Your objective — Your answer should be one number, the count of lines in the records that carry the string "status".

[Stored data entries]
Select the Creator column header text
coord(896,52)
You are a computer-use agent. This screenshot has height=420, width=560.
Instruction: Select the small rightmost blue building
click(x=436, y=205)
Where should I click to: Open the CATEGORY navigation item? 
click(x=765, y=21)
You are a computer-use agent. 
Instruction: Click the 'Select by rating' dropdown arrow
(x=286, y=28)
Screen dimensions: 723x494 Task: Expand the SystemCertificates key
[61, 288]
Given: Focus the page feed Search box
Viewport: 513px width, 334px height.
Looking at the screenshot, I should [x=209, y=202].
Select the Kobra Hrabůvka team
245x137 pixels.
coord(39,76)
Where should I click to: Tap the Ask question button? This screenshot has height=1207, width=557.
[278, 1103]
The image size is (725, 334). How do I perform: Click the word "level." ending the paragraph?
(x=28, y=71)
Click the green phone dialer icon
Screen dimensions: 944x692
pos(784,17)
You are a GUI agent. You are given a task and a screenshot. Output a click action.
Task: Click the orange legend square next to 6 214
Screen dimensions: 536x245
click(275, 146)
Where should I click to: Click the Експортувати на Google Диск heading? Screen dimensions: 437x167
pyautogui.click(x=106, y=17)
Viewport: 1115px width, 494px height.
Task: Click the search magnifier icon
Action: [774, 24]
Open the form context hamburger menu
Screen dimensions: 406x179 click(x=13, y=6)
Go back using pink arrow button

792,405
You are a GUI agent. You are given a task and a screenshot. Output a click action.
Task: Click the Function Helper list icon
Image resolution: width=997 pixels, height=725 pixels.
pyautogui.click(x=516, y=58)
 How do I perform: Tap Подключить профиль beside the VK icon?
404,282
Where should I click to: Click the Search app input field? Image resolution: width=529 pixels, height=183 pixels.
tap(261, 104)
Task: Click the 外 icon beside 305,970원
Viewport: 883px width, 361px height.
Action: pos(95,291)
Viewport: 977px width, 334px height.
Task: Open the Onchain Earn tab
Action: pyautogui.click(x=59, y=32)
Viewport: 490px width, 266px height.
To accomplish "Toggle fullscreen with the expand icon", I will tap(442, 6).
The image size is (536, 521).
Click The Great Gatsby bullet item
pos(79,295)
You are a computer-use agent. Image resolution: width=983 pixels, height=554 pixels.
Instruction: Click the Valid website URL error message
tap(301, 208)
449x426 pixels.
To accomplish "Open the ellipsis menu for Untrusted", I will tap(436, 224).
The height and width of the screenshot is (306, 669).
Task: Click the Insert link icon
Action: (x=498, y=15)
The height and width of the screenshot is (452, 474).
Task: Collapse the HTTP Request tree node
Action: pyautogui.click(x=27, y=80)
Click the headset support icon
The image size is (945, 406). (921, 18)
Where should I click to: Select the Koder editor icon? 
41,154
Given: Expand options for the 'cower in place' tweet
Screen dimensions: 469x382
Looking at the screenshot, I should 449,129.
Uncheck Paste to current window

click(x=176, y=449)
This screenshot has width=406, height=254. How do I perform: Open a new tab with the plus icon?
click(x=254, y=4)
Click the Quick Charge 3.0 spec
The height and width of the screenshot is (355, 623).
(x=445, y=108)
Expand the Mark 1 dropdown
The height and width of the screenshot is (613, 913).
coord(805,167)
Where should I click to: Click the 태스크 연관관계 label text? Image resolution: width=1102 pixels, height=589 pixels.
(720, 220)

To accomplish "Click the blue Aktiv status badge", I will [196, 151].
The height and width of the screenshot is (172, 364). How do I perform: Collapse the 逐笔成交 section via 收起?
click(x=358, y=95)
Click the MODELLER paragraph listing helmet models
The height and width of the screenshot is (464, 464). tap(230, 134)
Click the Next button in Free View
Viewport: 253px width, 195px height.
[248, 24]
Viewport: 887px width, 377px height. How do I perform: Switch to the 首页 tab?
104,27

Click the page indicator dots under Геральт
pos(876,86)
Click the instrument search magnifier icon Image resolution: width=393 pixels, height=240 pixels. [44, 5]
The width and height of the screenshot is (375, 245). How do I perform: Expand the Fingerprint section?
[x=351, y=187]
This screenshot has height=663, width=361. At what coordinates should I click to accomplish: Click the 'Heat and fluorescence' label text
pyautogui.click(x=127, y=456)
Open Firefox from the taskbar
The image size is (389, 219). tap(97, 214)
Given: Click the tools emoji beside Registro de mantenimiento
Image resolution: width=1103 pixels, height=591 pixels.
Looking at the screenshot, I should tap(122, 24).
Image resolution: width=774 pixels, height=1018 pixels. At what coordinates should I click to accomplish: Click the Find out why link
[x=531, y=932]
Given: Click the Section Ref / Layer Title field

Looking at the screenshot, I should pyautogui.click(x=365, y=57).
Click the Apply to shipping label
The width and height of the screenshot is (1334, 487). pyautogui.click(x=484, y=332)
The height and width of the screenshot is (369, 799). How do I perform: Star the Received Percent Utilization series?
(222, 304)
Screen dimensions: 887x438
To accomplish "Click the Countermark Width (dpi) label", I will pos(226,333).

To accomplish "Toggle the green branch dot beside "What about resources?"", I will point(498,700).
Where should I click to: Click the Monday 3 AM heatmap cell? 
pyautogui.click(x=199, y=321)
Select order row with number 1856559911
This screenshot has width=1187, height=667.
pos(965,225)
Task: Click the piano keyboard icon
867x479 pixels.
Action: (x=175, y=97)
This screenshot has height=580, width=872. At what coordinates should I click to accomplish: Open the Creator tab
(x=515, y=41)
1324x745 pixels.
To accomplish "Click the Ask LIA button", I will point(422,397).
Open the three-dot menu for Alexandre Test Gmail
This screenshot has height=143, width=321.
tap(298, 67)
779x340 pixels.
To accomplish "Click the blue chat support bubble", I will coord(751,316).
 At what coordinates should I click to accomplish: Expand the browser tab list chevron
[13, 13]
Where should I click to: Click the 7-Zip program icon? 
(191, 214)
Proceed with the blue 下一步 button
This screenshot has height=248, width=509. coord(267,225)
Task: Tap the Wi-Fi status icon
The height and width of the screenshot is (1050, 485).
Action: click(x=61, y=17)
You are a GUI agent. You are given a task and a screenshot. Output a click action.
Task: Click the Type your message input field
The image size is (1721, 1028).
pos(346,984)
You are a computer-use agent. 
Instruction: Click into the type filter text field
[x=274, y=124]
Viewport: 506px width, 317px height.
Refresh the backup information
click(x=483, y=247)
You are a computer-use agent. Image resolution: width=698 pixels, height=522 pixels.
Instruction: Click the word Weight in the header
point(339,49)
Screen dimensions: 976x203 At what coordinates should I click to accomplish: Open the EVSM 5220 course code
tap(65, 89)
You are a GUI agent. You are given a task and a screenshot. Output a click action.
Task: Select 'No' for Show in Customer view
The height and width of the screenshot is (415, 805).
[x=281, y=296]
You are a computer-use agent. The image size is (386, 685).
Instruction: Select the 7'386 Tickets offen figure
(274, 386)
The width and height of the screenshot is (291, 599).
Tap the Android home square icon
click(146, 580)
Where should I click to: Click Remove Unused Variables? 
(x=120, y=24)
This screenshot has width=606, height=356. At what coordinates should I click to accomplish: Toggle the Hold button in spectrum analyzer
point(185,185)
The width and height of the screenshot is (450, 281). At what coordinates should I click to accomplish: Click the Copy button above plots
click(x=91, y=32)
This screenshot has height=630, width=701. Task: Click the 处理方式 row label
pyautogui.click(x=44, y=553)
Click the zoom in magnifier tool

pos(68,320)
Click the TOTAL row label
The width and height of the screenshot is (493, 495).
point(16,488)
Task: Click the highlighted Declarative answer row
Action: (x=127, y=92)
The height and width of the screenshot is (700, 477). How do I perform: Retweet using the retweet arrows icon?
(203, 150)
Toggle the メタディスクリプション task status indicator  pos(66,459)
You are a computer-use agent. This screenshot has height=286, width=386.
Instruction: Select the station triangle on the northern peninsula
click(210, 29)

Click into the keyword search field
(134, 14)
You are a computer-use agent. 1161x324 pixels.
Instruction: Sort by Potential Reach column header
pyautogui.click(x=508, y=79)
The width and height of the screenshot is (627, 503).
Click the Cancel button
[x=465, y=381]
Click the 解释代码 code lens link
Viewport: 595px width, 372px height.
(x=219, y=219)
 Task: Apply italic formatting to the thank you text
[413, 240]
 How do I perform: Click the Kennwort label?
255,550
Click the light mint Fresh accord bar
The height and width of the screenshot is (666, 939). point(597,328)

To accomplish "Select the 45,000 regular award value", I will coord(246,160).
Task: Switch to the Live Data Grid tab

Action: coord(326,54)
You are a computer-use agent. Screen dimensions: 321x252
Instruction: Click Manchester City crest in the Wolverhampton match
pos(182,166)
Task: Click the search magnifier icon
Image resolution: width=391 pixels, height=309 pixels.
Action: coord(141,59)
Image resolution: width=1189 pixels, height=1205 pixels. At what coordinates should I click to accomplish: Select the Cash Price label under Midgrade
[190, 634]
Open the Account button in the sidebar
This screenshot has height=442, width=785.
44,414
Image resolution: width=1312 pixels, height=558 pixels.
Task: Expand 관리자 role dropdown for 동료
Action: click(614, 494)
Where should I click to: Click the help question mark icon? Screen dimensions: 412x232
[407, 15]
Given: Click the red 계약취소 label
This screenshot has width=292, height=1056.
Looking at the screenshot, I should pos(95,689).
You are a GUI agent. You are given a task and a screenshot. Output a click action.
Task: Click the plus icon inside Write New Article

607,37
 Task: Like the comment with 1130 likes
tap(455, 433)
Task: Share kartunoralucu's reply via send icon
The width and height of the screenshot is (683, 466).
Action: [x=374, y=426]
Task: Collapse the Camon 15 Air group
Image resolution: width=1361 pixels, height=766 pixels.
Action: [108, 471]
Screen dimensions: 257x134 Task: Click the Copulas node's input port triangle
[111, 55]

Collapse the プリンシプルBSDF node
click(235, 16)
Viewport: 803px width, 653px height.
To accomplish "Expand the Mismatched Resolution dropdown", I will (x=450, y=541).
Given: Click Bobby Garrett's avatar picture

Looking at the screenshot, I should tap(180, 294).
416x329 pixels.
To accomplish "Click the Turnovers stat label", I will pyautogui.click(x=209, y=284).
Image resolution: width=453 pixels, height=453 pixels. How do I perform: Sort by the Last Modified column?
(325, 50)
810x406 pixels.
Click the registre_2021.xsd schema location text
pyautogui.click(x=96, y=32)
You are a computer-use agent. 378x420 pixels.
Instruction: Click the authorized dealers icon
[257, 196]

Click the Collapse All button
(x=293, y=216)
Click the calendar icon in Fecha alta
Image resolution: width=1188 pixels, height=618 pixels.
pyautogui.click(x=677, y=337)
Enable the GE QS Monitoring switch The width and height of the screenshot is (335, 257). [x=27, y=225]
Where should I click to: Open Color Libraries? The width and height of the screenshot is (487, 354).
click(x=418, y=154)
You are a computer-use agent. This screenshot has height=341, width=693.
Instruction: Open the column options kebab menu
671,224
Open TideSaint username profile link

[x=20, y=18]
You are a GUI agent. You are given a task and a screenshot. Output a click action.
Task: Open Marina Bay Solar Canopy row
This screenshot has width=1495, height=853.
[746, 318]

Finished exercise — 3